Write an extractor script
§ 1Purpose
Automate one machine-derivable slice of the WAD so it stays honest against its source of truth.
§ 2Prerequisites
- uv installed
- A source of truth worth automating (CI config, build metadata, a database, an API)
§ 3Flowchart
§ 4Steps
§ 4.11
§ 4.2Pick one concern
One script = one output file = one source of truth. Name it extract_<thing>.py; its output is data/generated/<thing>.wcl.
§ 4.32
§ 4.4Start from the template
Copy extractor_template.py (bundled with this skill; extract_repo.py ships in every scaffold).
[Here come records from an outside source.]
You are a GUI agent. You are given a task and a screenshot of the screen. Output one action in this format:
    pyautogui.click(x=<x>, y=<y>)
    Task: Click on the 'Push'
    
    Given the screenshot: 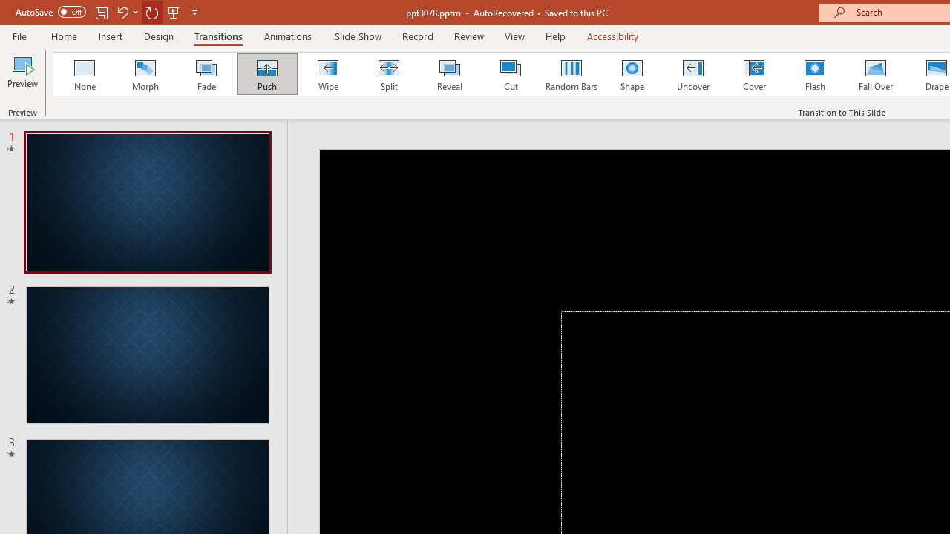 What is the action you would take?
    pyautogui.click(x=266, y=74)
    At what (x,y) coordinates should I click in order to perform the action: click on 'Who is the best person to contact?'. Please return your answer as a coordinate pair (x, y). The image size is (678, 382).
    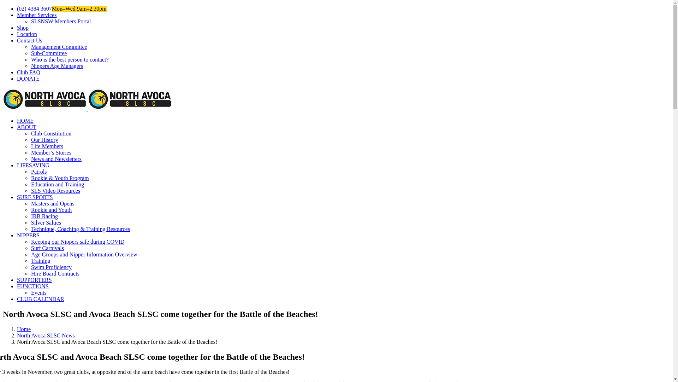
    Looking at the image, I should click on (70, 59).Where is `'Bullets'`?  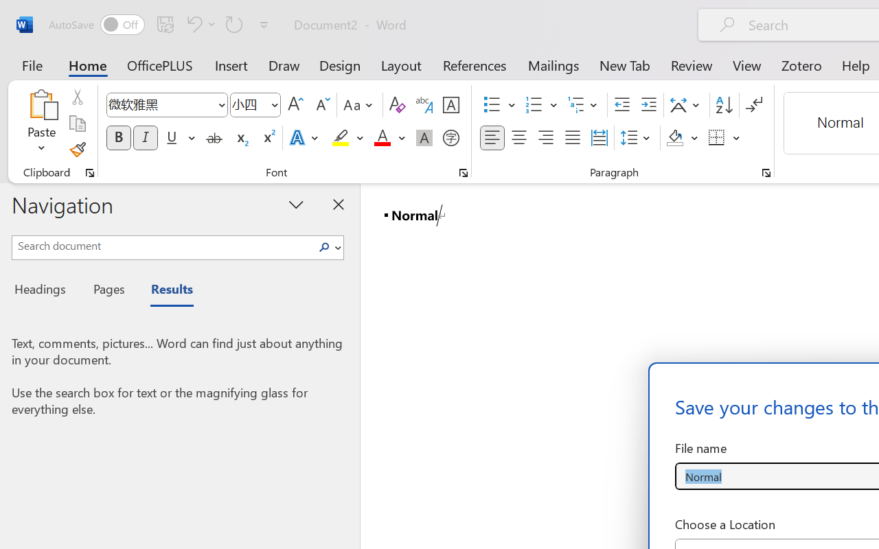 'Bullets' is located at coordinates (492, 105).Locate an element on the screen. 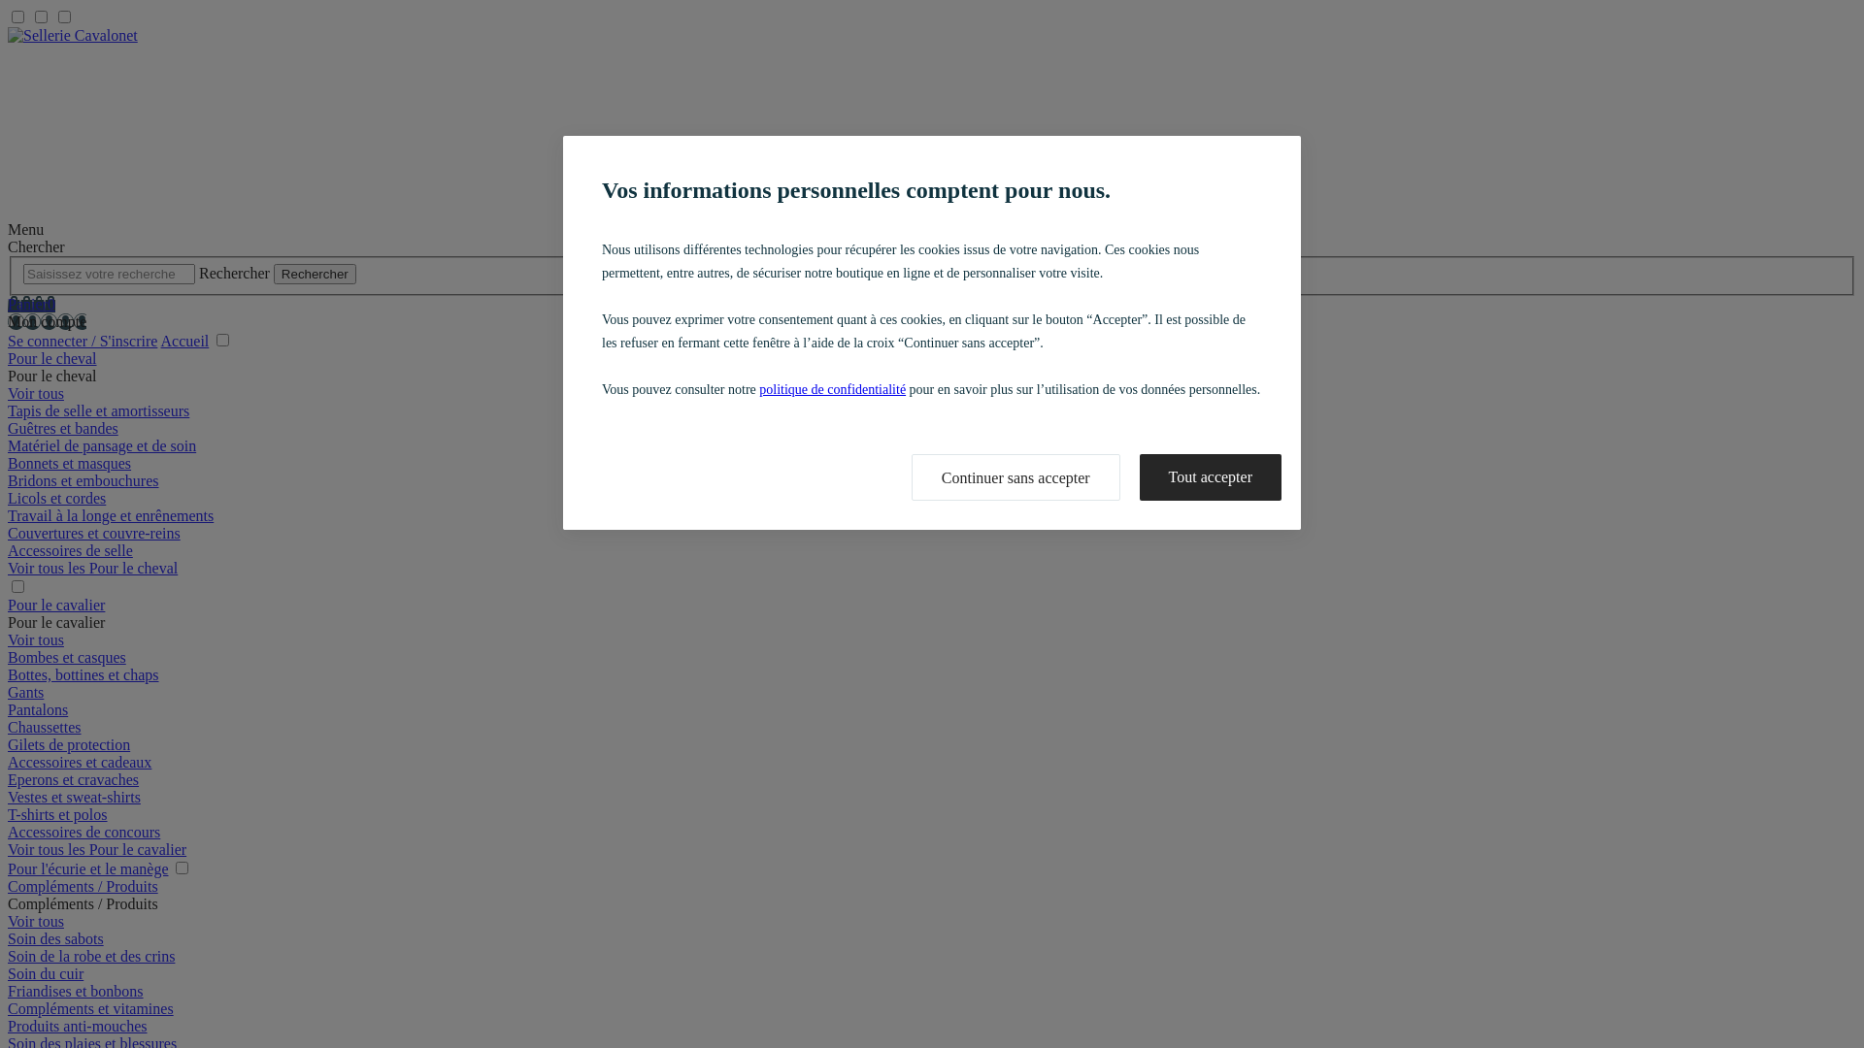  'Bridons et embouchures' is located at coordinates (83, 481).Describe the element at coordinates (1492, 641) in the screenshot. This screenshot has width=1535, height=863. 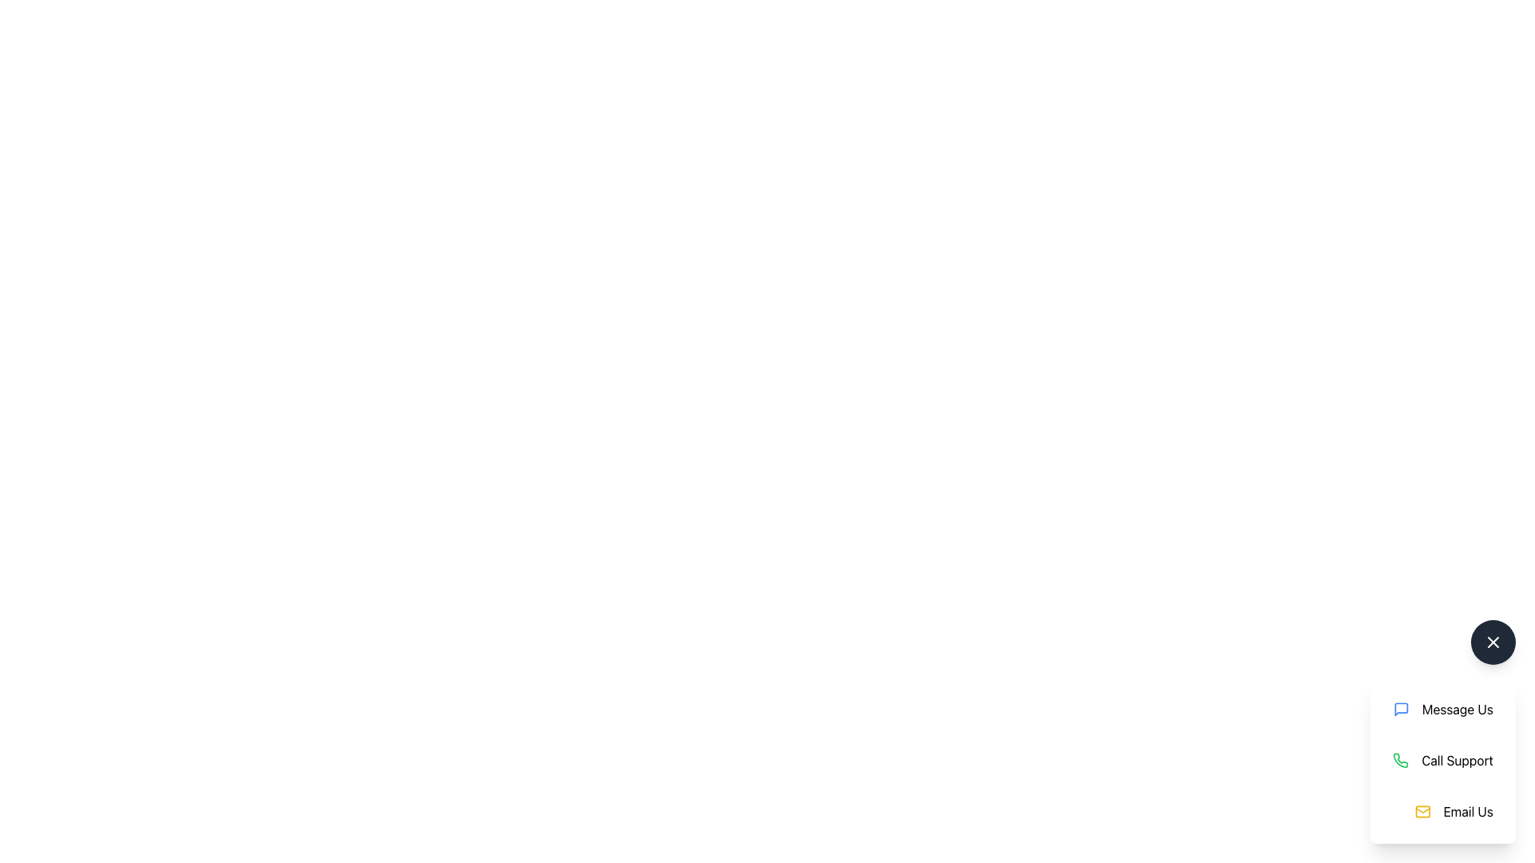
I see `the circular button with a dark background and a white-bordered 'X'` at that location.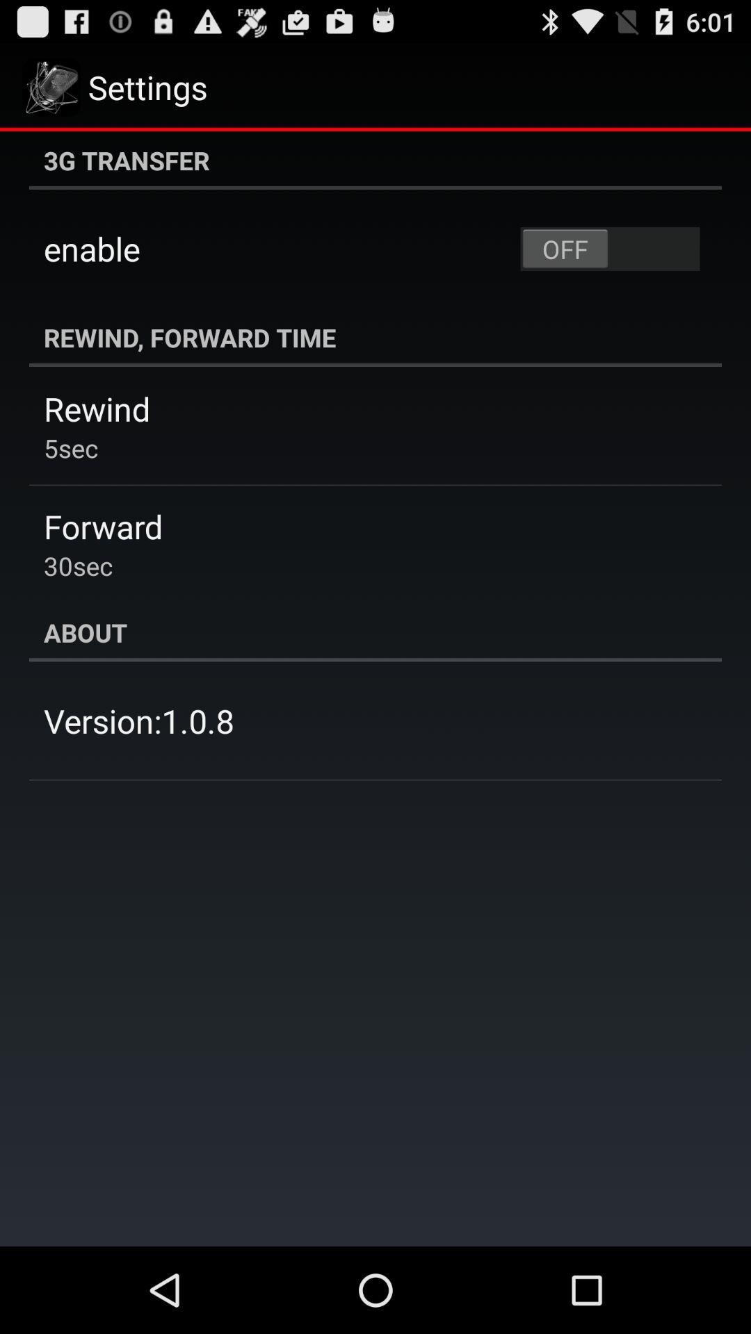  I want to click on rewind, forward time, so click(375, 337).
Set the PEP 723 header's dependencies for whatever the source needs (pyyaml, a DB driver, httpx…).
§ 4.53
§ 4.6Map source records to WAD blocks
Decide which block kinds the findings become (relations? pipeline stages? a code_item :db_schema with db_table/db_column children?). When the data genuinely fits no base family, declare a typed custom block in schema/extensions.wcl and emit that instead, adding a matching render to the book template — better a first-class block than data contorted into the wrong shape. Anything needing human naming — like source name → WAD container id — goes in a small in-script table, so customising the mapping is editing data, not logic.
§ 4.74
§ 4.8Emit deterministically
Banner comment first, namespace wcl.wad, then blocks — collections sorted, ids derived from source names, no timestamps. Full overwrite of the one output file; an empty result still writes the banner.
§ 4.95
§ 4.10Wire and verify
Add the one import "./<thing>.wcl" line in data/generated/main.wcl (once, committed). Run the script twice — the second run must be byte-identical — then wcl check and render. If the extractor replaces hand-authored blocks, delete those and leave a comment pointing at the script.
Verification
Running the script twice leaves git status quiet; wcl check stays green; the output file's blocks render in the book.